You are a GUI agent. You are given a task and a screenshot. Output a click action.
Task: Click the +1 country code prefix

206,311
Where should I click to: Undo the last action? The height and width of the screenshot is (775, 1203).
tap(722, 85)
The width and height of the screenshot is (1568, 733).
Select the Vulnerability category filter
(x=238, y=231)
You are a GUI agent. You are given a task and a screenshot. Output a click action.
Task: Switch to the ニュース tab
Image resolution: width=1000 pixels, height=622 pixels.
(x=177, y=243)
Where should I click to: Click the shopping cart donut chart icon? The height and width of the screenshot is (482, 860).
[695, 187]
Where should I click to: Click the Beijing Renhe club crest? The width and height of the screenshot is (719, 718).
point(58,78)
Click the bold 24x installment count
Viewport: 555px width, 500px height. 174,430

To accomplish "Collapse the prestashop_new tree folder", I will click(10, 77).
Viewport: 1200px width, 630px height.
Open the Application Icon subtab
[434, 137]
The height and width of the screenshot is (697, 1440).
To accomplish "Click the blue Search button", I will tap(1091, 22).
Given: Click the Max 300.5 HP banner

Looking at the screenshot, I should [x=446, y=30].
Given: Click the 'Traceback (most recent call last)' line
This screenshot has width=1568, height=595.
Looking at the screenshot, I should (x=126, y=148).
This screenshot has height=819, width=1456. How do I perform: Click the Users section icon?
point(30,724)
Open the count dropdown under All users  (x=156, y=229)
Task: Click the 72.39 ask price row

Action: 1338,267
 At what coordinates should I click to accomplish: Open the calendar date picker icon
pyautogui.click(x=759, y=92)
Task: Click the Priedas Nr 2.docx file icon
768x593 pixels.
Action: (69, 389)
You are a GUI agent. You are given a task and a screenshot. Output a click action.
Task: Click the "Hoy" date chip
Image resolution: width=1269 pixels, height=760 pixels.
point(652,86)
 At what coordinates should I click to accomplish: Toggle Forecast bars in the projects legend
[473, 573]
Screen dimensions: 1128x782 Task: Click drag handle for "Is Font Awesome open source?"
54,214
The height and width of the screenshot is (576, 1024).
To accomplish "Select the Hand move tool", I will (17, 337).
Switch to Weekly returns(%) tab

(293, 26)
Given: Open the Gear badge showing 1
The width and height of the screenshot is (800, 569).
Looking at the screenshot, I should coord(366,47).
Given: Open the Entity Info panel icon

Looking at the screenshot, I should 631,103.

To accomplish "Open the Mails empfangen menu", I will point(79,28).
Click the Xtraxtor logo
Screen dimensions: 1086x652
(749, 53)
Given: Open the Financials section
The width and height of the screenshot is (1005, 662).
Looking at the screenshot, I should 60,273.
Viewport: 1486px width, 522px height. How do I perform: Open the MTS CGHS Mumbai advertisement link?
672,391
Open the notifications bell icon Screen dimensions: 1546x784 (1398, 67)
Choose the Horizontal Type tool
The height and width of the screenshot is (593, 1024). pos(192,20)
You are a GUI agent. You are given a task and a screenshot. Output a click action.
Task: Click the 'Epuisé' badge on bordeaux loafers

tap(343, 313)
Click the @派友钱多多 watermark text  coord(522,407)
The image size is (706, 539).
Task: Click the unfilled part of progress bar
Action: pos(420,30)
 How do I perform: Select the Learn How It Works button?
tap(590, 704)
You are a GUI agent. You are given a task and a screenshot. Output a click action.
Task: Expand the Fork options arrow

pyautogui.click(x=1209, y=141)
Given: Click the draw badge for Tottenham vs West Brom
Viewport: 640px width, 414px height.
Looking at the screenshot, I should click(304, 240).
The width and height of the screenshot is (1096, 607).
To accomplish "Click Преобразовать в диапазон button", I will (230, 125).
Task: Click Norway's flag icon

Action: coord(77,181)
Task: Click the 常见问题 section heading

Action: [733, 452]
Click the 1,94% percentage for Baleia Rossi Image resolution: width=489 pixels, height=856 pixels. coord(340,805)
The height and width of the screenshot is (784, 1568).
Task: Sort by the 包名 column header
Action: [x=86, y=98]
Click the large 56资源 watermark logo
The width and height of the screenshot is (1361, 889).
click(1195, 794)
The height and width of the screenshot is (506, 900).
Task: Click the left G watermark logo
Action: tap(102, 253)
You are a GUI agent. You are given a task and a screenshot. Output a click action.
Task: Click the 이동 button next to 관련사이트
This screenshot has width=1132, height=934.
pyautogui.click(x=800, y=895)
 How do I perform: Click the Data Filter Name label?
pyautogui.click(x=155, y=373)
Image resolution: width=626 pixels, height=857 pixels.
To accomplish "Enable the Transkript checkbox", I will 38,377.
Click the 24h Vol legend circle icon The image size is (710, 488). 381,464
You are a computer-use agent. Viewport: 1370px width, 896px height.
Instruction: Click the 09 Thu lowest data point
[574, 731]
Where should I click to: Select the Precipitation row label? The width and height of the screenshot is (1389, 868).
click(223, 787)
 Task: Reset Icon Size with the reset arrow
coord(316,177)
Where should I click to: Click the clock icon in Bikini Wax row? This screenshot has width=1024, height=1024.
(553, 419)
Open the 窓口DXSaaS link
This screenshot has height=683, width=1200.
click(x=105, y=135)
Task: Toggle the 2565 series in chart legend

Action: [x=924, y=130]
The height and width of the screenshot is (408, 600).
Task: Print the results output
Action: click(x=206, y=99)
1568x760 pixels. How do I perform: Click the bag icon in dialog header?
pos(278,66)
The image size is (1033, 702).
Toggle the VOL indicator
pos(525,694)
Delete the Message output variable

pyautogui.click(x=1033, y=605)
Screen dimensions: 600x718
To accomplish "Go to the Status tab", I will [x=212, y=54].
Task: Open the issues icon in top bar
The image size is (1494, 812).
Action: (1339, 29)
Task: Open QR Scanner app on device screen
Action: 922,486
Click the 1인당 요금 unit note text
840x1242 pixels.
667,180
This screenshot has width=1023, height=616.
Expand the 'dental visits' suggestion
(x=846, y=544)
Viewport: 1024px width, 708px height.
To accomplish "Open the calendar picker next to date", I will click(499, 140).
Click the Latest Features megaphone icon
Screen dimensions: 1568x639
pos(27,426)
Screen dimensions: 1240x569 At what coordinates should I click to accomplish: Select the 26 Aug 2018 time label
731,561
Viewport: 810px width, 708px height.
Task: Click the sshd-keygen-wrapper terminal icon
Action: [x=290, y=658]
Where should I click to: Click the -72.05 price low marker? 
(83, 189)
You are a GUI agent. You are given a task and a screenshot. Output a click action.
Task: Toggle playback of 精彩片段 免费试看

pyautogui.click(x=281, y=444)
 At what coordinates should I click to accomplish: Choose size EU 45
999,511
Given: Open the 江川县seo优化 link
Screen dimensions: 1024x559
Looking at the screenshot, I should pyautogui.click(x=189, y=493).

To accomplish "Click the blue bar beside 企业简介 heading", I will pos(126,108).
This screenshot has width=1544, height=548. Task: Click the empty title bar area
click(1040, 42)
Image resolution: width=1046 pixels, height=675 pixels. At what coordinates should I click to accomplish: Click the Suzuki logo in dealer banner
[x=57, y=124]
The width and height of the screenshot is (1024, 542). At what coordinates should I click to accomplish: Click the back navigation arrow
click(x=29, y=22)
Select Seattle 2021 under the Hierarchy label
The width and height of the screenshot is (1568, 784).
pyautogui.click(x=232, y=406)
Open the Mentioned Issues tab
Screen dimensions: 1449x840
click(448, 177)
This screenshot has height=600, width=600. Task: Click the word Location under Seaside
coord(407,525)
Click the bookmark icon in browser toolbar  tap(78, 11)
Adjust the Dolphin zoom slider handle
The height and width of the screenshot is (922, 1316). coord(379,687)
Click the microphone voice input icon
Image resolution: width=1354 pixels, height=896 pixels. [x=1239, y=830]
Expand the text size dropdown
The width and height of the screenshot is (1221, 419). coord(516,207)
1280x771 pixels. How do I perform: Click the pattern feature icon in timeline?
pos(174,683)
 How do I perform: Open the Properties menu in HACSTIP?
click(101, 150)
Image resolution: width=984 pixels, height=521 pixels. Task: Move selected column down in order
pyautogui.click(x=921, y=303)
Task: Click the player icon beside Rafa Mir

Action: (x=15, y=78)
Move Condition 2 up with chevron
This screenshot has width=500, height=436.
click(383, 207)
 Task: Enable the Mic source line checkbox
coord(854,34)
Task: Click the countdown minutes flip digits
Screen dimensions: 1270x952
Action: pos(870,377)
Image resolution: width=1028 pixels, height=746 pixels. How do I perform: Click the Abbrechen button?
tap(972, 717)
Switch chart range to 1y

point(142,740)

====

What the task requires
Look through the material for "blue". Copy each line that has it.

Task output
To accomplish "Click the blue Search button", I will tap(1091, 22).
To accomplish "Click the blue bar beside 企业简介 heading", I will pos(126,108).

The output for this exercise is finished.